**QUOTED PASSAGE:**
============
In the latest episode of the Facebook Watch show "Red Table Talk," Bullock spoke about caring for her 8-year-old daughter, Laila, whom she adopted in 2015. Laila had been in three separate foster care systems by the time she was 2 1/2 — and the toll it took on her was apparent from the very beginning.
"I had my kids in my [walk-in] closet with their little beds because I was so afraid to not have them super close to me," Bullock explained. "And I would walk in and I wouldn't be able to find her. She'd be in the closet, with all her clothes on, she'd be on a book shelf, she'd be hiding and she'd always be ready to leave. She was always telling me she was leaving."
Bullock said that sometimes it was funny when her daughter announced she'd be departing home, because "she's all power," but it was also an exercise in establishing a new sense of normalcy for her child.
"She'd say, 'I’m leaving you.' And I’m like, 'OK, I’m going to be right behind you. So just know that you can leave but I’m right here. I’m not going anywhere,'" Bullock said.
There are an estimated 424,000 young people in foster homes across the country, according to the nonprofit organization iFoster. Children who enter the foster care system have increased rates of childhood trauma, and researchers believe at least 20% of abused children in foster care experience symptoms of post-traumatic stress disorder (PTSD).
"I saw triggers happening on a daily basis," Bullock said.
Bullock shared that sometimes she couldn't help but take Laila's behavior personally — but she soon began to understand that her daughter's survival instincts were at play.
============
**WHAT IS REQUIRED:**
Set down, word for word, the passage of the article on Bullock's adopted daughter starting with "Bullock said that" and going on through "stress disorder (PTSD).".

**MATERIAL SHOWN:**
============
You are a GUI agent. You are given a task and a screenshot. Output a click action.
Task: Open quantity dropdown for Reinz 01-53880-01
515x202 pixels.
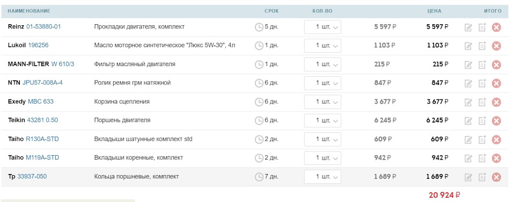coord(322,27)
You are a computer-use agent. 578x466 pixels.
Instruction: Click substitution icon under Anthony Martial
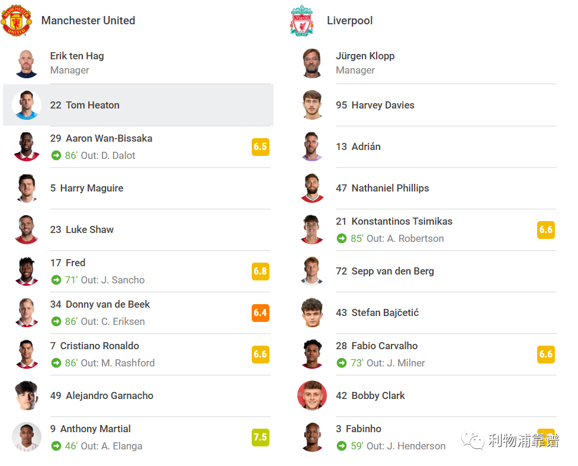[56, 446]
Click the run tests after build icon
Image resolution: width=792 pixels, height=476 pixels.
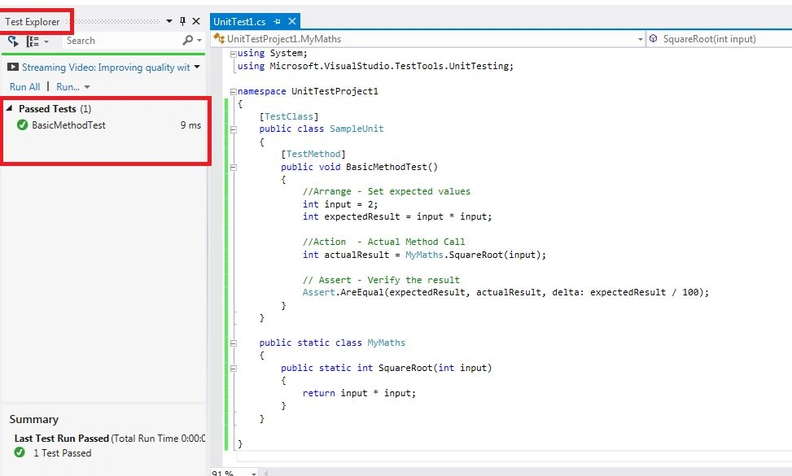[13, 41]
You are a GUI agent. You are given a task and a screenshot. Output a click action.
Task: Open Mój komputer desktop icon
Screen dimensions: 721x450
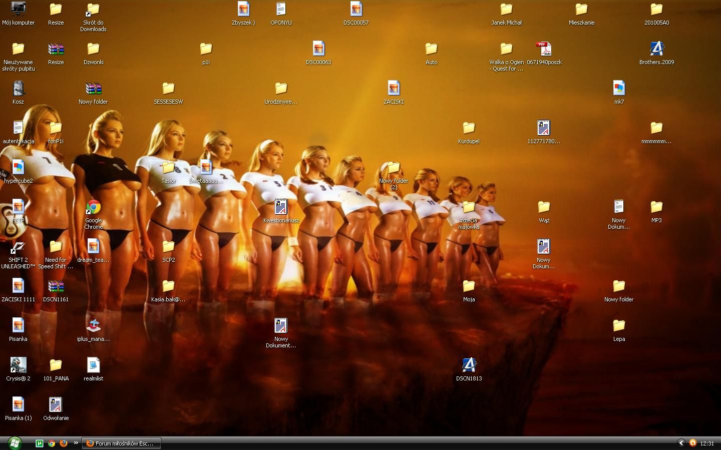[18, 10]
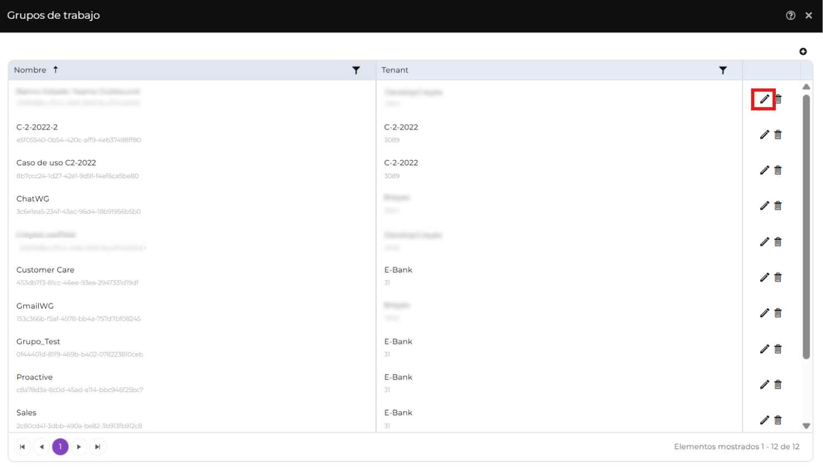Go to the first page
The height and width of the screenshot is (469, 823).
[22, 447]
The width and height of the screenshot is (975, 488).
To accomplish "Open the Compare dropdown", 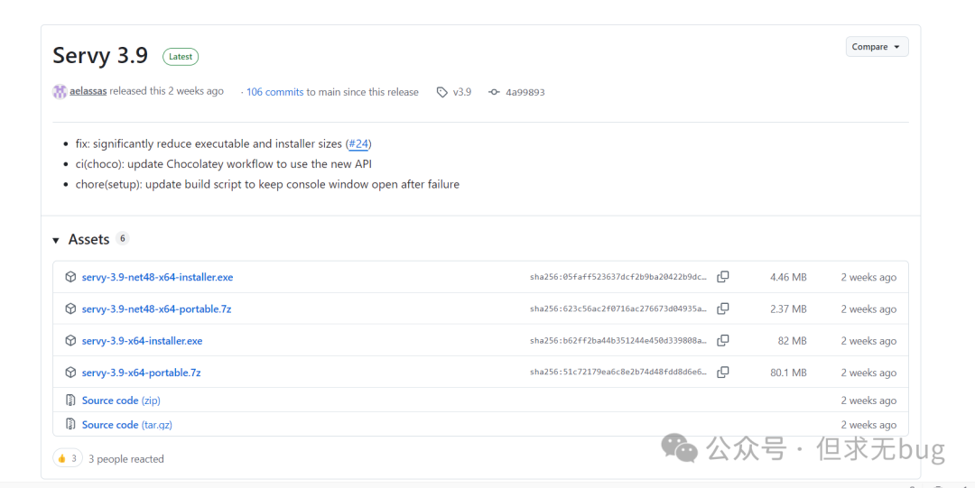I will pos(877,47).
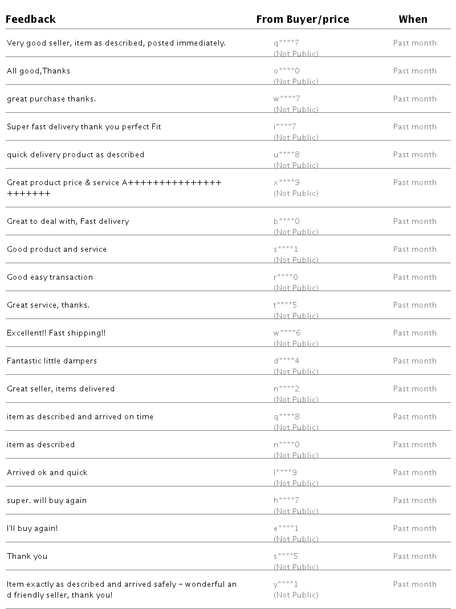Click the When column header
The height and width of the screenshot is (609, 456).
[x=413, y=19]
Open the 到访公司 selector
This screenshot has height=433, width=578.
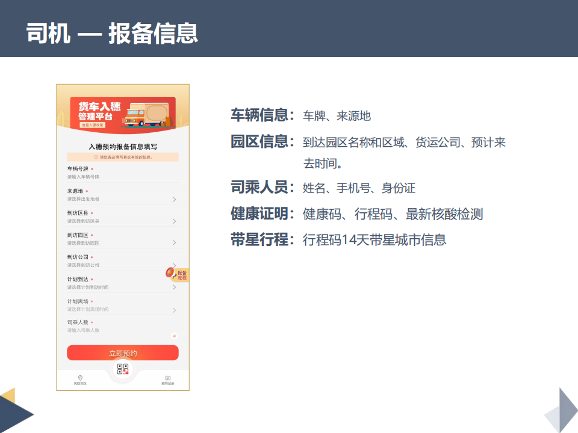(120, 265)
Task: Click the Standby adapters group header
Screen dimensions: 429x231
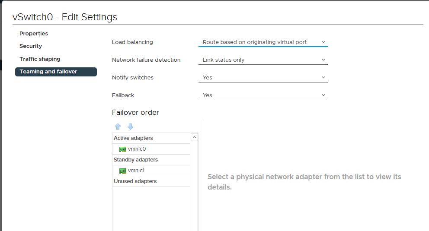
============
**THE ANSWER:**
Bullock said that sometimes it was funny when her daughter announced she'd be departing home, because "she's all power," but it was also an exercise in establishing a new sense of normalcy for her child.
"She'd say, 'I’m leaving you.' And I’m like, 'OK, I’m going to be right behind you. So just know that you can leave but I’m right here. I’m not going anywhere,'" Bullock said.
There are an estimated 424,000 young people in foster homes across the country, according to the nonprofit organization iFoster. Children who enter the foster care system have increased rates of childhood trauma, and researchers believe at least 20% of abused children in foster care experience symptoms of post-traumatic stress disorder (PTSD).